» Task to carry out:
Wherever a line in the data holds the word "from", pull that line out.

» Records shown:

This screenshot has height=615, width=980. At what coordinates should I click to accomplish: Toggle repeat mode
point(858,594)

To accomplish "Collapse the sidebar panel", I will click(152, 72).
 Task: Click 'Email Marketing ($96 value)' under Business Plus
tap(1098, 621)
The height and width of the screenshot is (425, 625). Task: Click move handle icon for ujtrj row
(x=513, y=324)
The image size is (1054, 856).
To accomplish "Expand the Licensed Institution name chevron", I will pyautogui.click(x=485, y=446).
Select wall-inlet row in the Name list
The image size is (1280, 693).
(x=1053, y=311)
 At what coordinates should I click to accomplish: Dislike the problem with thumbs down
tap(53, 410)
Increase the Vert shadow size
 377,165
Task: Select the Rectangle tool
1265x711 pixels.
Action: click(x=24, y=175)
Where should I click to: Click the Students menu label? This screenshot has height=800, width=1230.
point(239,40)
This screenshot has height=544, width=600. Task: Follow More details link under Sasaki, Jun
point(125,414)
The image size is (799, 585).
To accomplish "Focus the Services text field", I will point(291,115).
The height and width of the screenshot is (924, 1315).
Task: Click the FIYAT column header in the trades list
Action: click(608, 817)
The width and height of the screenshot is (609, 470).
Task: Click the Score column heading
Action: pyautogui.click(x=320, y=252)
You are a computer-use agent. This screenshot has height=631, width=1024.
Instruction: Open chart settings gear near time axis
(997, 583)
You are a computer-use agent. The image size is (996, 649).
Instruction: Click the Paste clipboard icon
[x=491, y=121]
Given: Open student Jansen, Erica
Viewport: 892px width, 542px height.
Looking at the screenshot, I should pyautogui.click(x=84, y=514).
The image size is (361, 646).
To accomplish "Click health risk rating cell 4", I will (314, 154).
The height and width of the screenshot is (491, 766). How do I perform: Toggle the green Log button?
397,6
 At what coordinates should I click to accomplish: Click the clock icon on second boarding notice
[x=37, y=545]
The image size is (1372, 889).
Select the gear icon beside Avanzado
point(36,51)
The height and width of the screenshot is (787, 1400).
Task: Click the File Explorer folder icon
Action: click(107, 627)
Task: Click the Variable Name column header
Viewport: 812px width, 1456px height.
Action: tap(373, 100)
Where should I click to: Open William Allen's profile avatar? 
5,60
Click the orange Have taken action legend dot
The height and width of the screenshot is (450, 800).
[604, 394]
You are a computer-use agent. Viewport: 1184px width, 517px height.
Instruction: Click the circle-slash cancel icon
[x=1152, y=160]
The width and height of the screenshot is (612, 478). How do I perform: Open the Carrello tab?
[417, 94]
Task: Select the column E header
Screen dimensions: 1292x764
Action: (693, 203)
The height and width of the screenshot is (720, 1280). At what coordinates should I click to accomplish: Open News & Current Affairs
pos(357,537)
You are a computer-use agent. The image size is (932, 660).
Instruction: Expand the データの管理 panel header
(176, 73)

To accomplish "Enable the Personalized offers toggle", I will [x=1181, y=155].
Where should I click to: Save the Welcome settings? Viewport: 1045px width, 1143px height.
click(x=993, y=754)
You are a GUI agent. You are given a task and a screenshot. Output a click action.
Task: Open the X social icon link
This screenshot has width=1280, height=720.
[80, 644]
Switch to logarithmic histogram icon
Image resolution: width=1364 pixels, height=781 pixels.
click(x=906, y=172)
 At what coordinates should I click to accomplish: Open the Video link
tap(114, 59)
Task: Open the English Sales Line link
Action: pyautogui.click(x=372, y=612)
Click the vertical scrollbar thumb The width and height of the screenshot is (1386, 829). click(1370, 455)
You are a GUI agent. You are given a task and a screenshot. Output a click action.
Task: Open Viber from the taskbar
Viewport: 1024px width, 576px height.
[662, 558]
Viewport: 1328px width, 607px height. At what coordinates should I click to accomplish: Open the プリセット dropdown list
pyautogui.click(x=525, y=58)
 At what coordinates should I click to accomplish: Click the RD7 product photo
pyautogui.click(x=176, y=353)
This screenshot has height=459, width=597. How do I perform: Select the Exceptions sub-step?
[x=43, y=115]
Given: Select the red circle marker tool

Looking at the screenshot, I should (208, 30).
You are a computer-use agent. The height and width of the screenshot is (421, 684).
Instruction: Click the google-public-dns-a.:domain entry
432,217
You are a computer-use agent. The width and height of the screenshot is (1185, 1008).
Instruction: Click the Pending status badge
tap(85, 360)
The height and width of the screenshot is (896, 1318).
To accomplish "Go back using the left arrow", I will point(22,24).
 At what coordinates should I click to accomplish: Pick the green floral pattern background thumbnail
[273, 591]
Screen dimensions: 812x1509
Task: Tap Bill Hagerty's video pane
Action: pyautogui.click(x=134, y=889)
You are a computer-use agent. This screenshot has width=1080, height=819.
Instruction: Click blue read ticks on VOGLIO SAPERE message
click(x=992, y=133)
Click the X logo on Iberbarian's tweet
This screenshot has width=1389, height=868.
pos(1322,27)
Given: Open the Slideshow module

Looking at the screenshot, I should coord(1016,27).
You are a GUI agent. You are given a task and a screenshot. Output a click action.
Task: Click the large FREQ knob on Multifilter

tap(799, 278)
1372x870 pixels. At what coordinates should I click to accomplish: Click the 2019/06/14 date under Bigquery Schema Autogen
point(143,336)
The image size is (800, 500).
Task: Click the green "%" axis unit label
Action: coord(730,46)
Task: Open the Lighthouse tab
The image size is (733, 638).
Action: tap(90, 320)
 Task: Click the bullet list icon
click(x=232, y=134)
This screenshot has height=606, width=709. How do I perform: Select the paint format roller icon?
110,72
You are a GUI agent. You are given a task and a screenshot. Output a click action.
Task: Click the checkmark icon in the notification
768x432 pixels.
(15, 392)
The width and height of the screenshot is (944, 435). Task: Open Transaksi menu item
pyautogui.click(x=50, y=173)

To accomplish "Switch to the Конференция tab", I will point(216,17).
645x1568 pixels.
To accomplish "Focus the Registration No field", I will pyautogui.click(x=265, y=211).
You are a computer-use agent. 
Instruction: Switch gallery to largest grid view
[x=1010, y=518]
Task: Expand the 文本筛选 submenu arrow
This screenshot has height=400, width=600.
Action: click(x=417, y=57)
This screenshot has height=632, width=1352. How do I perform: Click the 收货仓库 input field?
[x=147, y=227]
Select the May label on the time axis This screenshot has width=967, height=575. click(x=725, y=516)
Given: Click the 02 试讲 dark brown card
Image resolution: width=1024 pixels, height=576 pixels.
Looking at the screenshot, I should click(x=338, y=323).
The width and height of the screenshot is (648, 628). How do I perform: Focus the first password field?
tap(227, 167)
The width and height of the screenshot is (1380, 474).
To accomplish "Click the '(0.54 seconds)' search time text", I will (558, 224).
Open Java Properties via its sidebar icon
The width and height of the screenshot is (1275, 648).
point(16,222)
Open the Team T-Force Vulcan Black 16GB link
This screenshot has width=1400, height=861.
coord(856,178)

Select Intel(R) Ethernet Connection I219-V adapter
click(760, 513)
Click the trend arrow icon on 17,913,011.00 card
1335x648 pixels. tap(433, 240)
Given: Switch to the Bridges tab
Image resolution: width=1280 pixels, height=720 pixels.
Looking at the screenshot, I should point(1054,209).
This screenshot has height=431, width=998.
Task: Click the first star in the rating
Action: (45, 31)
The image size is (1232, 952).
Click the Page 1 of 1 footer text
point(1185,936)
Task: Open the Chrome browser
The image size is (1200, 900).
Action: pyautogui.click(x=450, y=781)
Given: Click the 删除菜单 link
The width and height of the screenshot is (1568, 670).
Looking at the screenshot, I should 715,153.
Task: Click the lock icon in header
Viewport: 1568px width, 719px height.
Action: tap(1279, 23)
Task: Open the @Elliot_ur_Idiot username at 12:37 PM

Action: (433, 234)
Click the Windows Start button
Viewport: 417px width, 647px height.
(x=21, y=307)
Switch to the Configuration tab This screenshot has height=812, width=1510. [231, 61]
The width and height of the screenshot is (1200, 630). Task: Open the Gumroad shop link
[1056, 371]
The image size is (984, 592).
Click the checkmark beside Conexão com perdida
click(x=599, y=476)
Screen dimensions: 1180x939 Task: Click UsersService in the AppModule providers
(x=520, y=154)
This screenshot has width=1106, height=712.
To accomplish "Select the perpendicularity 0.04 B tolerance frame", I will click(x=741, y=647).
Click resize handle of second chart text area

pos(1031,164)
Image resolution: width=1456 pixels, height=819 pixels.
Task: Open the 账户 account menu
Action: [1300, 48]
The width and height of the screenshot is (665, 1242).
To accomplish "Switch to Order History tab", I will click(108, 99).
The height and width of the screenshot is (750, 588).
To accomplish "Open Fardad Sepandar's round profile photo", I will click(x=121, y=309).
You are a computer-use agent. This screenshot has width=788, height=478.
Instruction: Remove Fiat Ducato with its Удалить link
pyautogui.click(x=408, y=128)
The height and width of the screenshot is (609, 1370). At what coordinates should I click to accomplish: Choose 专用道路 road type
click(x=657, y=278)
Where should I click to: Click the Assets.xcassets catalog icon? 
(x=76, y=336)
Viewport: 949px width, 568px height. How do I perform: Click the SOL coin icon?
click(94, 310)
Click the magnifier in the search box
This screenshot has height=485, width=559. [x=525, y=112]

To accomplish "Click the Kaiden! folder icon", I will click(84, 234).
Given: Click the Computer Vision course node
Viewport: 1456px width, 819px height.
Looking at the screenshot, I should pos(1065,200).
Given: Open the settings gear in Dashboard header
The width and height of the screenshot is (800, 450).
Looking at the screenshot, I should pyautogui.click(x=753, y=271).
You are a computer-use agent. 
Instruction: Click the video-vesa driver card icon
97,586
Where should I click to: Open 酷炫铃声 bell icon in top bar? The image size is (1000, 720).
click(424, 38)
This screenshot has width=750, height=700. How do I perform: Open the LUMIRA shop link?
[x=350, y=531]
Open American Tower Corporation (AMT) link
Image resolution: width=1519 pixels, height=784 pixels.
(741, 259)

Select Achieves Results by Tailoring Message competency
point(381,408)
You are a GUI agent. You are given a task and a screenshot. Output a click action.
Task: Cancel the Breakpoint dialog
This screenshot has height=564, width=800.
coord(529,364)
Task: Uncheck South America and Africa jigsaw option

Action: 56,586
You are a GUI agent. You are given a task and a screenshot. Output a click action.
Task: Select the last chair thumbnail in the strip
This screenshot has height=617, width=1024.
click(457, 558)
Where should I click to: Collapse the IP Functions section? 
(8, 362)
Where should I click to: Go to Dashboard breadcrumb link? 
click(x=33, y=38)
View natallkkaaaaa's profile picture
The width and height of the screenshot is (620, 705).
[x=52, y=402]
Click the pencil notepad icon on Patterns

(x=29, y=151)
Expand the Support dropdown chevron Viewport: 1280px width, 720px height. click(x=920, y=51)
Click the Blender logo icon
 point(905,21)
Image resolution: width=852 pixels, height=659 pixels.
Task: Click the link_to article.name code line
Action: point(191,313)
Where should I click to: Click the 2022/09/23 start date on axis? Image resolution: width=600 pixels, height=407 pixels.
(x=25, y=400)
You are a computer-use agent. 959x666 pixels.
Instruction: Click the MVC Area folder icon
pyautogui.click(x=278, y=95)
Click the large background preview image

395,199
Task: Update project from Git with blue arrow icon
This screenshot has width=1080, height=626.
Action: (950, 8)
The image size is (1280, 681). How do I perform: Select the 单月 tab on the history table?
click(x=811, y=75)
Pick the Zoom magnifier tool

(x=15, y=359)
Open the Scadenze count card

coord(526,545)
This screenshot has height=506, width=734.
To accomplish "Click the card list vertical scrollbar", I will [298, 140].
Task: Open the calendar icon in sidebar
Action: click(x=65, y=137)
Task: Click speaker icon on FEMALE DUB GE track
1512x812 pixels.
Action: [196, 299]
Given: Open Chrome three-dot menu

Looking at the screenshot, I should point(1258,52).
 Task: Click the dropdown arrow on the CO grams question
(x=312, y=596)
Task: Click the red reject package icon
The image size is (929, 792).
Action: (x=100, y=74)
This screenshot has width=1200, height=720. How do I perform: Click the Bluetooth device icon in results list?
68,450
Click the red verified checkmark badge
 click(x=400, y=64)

» Expected answer:
Task: Open Viber from the taskbar
Task: Update project from Git with blue arrow icon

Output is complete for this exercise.